The people at Regional Air Quality Control knew them well. They received anxious calls from them almost daily, about the fumes from the spray paint operation next door. That company had been required to install state of the art filtrations systems and sensors, and still the Roberts were sure that they could smell the fumes seeping into their lungs and brains.
They had requested the revocation of the painting company’s use permit, that they be shut down. They had done the exhaustive, conclusion-driven research typical of lawyers charged with proving a case. They had both cold science- the part that supported their fears- and their fears. They lavished both on the board. And they had rallied a few neighbors to join them at the hearing.
I was not dispassionate, but I wasn’t anxious to exile jobs and industry to unregulated third world countries or counties where greater numbers would suffer more deeply while righteous folks here rode their perfectly painted bikes in proud defiance of callous gas guzzlers.
The last neighbor stood to speak in support of the Roberts.

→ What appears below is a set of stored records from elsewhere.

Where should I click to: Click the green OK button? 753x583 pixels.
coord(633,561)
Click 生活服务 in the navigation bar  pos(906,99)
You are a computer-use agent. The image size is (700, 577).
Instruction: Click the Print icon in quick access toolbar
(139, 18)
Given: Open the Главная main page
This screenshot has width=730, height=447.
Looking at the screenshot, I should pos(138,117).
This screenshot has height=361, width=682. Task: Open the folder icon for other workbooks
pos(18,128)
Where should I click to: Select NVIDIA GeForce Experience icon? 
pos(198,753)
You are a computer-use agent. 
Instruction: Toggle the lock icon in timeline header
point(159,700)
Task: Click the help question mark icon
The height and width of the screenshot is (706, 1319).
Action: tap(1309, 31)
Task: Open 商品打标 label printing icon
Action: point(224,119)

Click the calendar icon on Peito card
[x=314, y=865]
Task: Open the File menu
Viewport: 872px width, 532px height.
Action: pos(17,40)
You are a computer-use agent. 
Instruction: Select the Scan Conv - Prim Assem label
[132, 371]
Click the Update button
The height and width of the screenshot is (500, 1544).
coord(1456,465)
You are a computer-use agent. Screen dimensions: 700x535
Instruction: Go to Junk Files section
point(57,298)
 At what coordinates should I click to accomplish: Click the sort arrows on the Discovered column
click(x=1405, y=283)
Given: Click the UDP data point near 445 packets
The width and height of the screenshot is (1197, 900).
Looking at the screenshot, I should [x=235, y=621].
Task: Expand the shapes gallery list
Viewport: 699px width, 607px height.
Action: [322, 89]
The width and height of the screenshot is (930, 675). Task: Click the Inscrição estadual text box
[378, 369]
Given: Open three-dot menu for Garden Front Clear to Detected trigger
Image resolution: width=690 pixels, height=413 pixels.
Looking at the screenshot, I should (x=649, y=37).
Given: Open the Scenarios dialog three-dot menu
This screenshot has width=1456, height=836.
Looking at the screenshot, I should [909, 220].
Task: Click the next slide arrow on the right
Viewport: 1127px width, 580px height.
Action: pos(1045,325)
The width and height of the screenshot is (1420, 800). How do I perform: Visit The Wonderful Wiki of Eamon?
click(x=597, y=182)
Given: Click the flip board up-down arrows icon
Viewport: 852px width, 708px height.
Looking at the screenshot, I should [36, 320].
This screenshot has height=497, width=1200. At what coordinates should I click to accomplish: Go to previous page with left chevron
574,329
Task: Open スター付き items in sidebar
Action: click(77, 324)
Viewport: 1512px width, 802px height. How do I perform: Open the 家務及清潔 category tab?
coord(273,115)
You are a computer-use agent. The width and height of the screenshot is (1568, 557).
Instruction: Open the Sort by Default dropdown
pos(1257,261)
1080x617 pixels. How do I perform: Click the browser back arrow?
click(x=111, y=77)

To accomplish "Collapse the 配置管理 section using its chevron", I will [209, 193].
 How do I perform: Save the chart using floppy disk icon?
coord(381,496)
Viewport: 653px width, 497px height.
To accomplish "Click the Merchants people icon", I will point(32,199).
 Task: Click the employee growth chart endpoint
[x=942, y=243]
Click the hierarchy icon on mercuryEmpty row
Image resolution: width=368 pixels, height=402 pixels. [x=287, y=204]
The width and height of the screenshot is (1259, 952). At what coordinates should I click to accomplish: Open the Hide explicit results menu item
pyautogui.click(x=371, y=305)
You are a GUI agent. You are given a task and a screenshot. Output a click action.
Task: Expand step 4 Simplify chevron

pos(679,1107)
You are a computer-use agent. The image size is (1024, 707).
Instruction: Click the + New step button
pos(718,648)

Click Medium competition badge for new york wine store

She was 93. She lived down the street in the house that both she and her mother had been born in. She explained very simply why she was there.
“It’s past my bedtime. But I’m here tonight because my neighbors asked me to come here. They are troubled and hurt by the business next door. And that which hurts my neighbors, hurts me.”
I had been on the Zoning Board then for several years. I had never heard those words- words that define community- uttered until then. I served another eight years after that, and never heard them again.